Jesús afirma que la sal que ha perdido su sabor no sirve más que para tirarla a la calle y que la pise la gente. El libro del Apocalipsis dice que los cristianos tibios son vomitados. ¿Por qué hay tanta crítica hacia la Iglesia –eso es una forma de pisar-? Porque hay muchos que, declarándose católicos, viven como paganos. Porque hay miembros cualificados que han cometido pecados atroces. Críticas a la Iglesia siempre habrá: de Jesús dijeron que estaba loco, endemoniado y que era un blasfemo. Precisamente la sal también quema en la herida. Pero lo malo es que, en muchas de las críticas que se hacen a los cristianos, hay, de un modo u otro, razón para criticar. Otra cosa es que quienes nos censuran y condenan lo hagan con una hipocresía refinada, diabólica, a veces diciendo medias verdades, y sin ningún derecho a “tirar la primera piedra”.

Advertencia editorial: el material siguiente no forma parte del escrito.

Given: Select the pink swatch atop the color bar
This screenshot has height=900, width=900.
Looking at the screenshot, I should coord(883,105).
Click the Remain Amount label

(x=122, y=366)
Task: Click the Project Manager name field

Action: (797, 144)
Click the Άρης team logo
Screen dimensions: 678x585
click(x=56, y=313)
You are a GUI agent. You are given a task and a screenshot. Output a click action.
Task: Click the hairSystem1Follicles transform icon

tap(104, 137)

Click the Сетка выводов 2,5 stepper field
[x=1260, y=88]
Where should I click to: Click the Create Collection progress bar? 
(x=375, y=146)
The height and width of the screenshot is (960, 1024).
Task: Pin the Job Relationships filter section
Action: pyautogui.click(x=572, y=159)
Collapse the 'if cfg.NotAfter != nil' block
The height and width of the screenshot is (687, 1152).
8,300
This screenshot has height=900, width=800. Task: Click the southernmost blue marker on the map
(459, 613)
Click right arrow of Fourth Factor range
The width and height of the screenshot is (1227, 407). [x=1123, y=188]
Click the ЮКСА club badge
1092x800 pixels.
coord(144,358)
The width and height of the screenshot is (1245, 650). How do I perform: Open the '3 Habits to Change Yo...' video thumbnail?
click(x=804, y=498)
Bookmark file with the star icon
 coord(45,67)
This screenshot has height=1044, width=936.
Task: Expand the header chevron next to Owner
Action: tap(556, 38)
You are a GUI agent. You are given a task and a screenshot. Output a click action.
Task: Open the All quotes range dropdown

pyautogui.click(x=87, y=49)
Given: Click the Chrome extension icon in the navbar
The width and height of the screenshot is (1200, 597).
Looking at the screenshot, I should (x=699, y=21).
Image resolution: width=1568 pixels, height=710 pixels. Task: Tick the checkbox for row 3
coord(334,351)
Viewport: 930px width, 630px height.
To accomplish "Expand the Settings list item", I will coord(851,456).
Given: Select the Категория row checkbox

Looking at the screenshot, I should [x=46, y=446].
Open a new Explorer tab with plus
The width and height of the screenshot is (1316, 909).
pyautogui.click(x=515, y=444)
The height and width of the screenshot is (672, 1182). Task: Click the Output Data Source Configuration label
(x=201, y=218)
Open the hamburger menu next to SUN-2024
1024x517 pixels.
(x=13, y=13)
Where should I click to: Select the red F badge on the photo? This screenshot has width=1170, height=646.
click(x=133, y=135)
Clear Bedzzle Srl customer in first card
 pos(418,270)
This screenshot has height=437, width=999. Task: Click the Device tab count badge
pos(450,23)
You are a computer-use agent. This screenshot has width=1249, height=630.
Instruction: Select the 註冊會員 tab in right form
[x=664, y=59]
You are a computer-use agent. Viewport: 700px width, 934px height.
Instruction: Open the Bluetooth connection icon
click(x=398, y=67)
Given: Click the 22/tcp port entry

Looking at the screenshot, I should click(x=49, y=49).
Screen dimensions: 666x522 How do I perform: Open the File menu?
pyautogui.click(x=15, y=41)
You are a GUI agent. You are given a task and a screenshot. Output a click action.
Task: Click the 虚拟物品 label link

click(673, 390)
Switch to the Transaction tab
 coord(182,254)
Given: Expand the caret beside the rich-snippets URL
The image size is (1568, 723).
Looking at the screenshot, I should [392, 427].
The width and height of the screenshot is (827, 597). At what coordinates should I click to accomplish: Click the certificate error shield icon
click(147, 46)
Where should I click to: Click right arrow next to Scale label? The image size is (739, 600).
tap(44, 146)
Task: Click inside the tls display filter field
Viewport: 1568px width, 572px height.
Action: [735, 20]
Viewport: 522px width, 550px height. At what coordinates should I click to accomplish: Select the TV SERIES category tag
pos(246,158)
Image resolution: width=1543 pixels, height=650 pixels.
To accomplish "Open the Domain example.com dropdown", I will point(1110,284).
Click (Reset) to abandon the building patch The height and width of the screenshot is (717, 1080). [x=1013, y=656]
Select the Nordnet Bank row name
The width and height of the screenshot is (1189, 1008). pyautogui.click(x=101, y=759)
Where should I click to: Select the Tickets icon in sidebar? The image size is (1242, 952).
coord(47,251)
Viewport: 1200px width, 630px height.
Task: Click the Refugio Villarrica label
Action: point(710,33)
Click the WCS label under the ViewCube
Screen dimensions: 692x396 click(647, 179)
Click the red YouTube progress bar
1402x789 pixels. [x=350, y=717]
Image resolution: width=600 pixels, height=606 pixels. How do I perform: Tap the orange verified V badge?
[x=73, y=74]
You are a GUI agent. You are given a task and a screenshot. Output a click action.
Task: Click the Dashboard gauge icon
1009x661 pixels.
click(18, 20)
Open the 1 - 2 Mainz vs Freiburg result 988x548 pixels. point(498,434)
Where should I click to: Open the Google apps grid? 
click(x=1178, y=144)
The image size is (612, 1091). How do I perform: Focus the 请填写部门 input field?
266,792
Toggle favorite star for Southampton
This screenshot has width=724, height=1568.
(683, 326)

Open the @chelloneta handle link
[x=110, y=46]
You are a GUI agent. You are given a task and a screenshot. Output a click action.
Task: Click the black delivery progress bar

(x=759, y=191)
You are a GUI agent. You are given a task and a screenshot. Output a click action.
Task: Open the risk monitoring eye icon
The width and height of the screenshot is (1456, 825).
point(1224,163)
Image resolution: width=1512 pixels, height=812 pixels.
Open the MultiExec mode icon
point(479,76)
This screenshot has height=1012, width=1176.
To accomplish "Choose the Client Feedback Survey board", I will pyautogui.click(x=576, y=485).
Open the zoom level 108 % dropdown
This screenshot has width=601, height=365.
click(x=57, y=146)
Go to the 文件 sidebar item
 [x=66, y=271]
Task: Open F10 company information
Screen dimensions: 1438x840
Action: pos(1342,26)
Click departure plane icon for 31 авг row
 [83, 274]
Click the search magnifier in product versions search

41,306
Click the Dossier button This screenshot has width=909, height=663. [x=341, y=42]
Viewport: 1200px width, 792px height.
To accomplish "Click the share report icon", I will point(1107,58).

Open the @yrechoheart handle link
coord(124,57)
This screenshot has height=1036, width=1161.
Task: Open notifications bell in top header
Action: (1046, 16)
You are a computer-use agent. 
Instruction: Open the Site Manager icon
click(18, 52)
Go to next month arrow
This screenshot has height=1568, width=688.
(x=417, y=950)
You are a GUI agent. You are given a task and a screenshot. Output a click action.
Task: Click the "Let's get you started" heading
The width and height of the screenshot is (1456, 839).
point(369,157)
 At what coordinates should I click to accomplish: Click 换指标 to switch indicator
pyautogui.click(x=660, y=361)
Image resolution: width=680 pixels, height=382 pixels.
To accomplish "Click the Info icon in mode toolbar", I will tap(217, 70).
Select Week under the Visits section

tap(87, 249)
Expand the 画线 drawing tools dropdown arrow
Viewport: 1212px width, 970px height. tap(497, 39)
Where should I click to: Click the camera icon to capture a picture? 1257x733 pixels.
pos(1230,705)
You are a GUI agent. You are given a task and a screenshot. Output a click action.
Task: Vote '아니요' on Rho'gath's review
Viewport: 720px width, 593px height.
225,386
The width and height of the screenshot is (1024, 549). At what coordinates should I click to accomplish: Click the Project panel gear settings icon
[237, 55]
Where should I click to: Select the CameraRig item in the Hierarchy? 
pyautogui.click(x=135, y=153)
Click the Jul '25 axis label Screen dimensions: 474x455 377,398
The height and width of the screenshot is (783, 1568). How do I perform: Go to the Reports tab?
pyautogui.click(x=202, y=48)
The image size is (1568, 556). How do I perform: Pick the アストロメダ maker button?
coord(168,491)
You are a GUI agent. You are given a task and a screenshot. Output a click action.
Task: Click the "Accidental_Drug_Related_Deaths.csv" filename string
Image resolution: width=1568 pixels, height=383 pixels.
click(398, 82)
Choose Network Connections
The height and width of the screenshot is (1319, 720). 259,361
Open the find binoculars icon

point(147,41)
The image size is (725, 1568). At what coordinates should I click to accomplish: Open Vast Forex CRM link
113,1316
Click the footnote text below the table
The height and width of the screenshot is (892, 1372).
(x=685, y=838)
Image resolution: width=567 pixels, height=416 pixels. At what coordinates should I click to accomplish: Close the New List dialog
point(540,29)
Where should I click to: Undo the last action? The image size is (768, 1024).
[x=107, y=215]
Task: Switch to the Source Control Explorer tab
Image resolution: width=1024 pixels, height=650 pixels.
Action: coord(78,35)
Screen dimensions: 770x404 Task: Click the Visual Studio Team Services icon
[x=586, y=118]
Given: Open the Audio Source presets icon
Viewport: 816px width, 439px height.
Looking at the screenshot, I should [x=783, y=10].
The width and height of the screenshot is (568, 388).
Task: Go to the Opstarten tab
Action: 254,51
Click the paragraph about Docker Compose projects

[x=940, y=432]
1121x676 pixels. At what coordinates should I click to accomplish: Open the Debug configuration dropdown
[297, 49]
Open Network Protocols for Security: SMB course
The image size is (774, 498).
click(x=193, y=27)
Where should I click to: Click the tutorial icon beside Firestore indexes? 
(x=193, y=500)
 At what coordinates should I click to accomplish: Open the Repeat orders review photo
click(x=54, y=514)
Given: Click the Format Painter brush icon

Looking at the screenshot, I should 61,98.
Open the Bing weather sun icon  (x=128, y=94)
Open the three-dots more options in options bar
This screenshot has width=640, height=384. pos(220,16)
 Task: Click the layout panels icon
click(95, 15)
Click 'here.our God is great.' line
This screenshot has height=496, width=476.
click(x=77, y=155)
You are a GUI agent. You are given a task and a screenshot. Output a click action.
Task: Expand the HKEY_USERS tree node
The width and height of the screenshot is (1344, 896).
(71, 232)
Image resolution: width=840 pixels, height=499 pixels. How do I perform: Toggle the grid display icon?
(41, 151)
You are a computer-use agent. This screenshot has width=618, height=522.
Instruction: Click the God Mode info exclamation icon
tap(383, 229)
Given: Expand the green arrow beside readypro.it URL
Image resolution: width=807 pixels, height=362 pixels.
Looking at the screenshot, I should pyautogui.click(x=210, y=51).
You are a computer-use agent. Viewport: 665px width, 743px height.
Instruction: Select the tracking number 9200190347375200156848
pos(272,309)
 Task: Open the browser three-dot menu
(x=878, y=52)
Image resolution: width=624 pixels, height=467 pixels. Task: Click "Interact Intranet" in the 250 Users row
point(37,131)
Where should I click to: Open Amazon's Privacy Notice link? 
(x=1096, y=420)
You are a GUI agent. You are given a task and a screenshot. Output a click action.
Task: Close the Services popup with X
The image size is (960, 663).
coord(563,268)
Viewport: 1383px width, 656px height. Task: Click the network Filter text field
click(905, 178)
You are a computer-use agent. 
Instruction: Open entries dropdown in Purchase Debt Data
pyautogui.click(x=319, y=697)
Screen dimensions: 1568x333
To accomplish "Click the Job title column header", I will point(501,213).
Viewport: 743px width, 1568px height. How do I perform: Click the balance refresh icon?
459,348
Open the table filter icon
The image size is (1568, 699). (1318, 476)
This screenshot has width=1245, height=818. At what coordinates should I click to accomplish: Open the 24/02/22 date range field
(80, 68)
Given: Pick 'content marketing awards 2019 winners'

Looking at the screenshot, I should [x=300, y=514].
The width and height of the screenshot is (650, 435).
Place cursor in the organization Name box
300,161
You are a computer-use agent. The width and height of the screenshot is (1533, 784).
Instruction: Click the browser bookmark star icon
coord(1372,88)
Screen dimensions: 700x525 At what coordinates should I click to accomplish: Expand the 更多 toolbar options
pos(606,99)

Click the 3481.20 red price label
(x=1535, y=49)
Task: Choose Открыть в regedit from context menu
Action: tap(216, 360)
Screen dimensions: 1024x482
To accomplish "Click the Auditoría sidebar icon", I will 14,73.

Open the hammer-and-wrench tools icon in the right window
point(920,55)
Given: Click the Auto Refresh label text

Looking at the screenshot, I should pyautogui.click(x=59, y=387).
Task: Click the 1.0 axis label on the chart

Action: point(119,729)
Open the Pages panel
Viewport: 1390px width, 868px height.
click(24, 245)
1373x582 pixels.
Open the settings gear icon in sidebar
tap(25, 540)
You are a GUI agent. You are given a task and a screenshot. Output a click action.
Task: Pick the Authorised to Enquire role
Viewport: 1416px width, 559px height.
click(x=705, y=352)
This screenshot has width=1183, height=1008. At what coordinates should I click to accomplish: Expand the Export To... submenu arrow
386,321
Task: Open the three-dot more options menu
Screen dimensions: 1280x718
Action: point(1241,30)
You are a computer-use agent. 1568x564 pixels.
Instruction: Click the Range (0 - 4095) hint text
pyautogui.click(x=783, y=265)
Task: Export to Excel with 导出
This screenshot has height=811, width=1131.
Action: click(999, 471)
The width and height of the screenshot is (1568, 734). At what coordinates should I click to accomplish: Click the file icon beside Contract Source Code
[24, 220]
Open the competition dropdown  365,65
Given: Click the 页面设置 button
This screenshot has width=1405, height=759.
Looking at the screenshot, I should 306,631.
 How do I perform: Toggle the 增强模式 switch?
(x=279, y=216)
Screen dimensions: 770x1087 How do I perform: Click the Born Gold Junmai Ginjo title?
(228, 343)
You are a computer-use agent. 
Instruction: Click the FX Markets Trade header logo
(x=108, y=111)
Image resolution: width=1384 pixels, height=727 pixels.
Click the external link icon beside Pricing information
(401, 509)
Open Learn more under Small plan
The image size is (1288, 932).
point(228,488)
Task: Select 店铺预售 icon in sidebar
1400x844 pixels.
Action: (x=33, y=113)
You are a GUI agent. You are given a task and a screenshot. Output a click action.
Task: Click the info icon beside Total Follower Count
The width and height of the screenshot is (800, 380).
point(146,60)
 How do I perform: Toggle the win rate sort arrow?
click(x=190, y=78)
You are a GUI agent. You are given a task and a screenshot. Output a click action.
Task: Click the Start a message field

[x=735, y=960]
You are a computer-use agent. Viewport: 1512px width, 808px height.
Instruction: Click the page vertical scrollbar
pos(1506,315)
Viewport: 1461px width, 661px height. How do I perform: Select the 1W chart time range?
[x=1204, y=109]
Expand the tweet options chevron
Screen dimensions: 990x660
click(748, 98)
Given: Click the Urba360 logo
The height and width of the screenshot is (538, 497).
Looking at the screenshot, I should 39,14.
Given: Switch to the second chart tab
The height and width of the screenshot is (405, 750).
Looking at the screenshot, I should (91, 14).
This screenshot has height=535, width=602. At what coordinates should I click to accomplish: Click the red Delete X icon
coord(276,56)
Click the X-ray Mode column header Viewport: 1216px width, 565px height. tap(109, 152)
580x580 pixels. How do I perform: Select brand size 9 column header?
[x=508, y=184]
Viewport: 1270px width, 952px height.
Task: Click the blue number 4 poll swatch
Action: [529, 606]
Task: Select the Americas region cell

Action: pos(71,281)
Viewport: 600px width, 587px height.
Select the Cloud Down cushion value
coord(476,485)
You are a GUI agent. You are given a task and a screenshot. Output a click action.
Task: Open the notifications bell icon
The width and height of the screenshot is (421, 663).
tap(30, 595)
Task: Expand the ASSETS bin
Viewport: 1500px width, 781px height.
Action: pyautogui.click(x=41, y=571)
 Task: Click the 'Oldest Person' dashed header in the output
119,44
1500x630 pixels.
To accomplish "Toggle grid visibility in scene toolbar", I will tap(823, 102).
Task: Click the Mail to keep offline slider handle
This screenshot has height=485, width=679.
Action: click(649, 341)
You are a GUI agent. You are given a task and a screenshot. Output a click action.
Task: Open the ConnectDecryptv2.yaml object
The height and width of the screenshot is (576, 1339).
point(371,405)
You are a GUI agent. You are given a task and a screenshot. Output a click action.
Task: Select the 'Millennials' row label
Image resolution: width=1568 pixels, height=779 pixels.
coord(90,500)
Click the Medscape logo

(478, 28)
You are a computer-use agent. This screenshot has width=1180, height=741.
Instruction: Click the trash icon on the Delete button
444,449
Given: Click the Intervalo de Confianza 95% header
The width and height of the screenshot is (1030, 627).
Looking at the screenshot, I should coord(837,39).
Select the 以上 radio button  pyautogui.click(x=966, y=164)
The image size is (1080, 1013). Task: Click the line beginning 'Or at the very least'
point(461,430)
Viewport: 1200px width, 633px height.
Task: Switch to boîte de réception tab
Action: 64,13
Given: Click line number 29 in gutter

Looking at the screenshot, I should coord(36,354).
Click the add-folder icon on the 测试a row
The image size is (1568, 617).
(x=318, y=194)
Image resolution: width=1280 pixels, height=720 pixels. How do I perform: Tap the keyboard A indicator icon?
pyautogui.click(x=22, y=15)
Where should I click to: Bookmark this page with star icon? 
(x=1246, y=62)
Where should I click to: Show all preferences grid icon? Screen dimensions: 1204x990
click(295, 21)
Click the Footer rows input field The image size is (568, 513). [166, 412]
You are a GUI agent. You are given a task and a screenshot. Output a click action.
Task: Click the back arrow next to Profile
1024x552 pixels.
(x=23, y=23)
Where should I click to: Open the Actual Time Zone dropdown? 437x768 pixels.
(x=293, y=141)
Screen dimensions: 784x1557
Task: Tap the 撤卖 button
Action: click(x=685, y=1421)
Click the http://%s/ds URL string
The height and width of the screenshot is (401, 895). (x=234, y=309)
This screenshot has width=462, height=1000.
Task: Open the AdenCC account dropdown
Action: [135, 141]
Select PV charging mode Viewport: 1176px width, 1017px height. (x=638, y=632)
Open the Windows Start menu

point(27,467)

Toda persona tiene su proceso. A nadie podemos exigirle que sea perfecto ya. Pero sí que esté en camino. Jesús desacredita a todo discípulo suyo que esté apagado, a todo discípulo que haya perdido la sal bautismal. La Palabra, sin dejar de ser buena noticia o precisamente por ello, siempre nos invita al examen, a la revisión. ¿Estoy siendo yo luz en mi hogar, entre mi familia? ¿Mi vida alumbra algo entre los vecinos, en mi lugar de trabajo, en los ambientes donde me muevo? ¿Al observar mis obras, habrá alguien que dé gloria a Dios? ¿Mi modo de ser, de pensar y actuar es diferente –sal- del de la gente no creyente? La Palabra de Dios también es viva, eficaz: aceptada con fe este domingo, me hará ser más y mejor sal y luz.